Discriminação não foi superada
“A expansão da classe média foi resultado da entrada dos grupos sociais menos privilegiados, como o dos negros, e da redução das desigualdades. Oito em cada dez entrantes da classe média são negros”, afirma Renato Meirelles, diretor do instituto Data Popular. Dos 40 milhões de brasileiros que ingressaram na chamada nova classe média, 75% são negros. “A entrada maciça de negros na classe média fez com que a participação desse grupo na classe média brasileira subisse de 38% em 2002 para 52% em 2012”.

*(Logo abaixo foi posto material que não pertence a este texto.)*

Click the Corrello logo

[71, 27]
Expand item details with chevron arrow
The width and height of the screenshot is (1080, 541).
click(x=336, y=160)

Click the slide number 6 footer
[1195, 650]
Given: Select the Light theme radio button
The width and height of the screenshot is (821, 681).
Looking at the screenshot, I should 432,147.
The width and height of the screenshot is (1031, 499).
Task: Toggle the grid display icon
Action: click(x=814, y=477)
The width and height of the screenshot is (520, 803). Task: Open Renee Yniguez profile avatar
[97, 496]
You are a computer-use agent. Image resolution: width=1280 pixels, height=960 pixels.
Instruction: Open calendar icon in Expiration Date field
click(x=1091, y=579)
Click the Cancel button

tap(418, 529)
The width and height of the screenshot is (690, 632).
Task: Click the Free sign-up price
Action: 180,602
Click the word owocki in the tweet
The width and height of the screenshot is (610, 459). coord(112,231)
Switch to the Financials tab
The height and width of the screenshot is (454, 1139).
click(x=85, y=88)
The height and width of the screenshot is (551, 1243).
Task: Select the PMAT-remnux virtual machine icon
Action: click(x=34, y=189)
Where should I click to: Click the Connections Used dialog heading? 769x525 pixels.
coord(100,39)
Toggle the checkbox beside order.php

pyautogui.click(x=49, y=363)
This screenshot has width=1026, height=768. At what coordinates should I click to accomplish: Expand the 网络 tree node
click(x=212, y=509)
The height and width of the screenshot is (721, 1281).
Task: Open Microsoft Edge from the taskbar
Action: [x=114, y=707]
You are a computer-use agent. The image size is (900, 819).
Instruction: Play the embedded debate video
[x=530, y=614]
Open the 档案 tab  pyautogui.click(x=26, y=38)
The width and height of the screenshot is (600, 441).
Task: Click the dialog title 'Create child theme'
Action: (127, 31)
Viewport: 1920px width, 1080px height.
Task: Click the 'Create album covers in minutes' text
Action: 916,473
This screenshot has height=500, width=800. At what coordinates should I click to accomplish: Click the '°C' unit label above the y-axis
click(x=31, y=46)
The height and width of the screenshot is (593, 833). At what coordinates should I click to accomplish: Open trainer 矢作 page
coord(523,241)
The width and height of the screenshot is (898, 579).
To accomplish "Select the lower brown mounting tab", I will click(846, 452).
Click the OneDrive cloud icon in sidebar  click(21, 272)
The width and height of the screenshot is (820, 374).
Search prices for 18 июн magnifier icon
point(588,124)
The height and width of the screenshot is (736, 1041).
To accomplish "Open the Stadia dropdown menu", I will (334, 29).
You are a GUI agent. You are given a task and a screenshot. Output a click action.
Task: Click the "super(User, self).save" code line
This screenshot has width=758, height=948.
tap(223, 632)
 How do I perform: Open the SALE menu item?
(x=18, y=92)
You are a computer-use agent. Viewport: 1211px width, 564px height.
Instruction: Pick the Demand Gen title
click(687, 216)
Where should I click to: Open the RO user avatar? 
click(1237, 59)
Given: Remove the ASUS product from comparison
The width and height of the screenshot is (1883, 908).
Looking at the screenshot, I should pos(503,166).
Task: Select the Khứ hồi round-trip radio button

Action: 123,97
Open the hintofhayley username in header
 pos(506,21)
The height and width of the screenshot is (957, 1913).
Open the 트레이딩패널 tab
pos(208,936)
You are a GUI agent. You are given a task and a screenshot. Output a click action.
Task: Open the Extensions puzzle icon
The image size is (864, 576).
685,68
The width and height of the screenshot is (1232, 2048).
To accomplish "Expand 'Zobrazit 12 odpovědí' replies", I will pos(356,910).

Estes avanços evidenciam as besteiras escritas por Ali Kamel, mas não significam que a discriminação racial foi superada no Brasil. Ao contrário do que afirma o chefão da TV Globo, somos um país racista e isto se reflete no mundo do trabalho, nas escolas, no cotidiano. O racismo está presente nas instituições públicas e privadas. Daí a importância do Dia Nacional de Zumbi e da Consciência Negra. É preciso lutar ainda muito mais para avançarmos na superação dos preconceitos, da opressão e da exploração em nossa sociedade.